Wenn nicht Gutenberg, dann jemand anderes. Die Erfindung lag sozusagen "in der Luft". Im Gutenberg-Museum in Mainz kann man chinesische Druckstöcke sehen, die genau nach diesem Prinzip funktioniert haben - lange vor Gutenberg.

Unsere Geschichtsschreibung ist eine "Geschichte der Sieger" Es werden nur die Leute überhaupt erwähnt, die mehr oder weniger zufällig Erfolg gehabt haben. Es gab immer ein Dutzend andere, die "nahe dran" waren, aber eben totgeschwiegen werden.

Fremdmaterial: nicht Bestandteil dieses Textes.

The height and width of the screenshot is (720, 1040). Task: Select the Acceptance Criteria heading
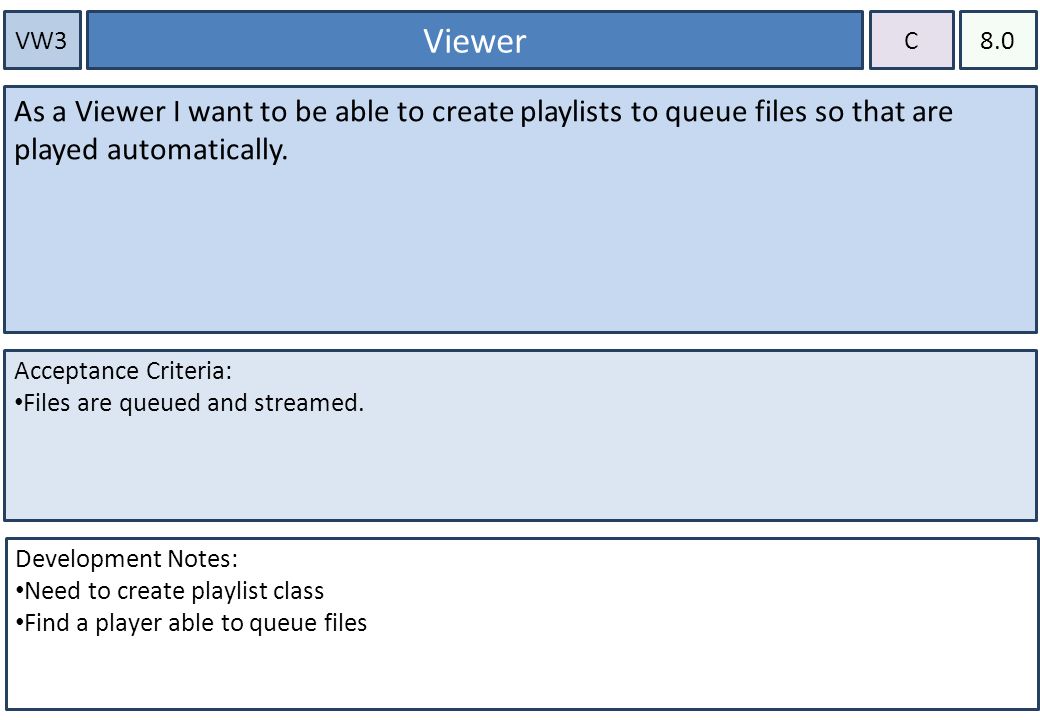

Bei der Technikgeschichte der Neuzeit ist das inzwischen gut dokumentiert und es gibt keinen Grund anzunehmen, daß es früher anders war.

Auch in der Militärgeschichte spielt das Element des Zufalls oft eine größere Rolle als die Genialität des Feldherrn. d.h. die Leitfiguren sind im Prinzip austauschbar.

Man könnte auf dieser Basis einen Roman schreiben, wo jemand versucht die Geschichte zu ändern und immer wieder daran scheitert, daß die Leute, die beseitigt werden, immer wieder durch andere ersetzt werden, so daß am Ende das gleiche herauskommt. Eine Kurzgeschichte gibt es dazu glaube ich schon.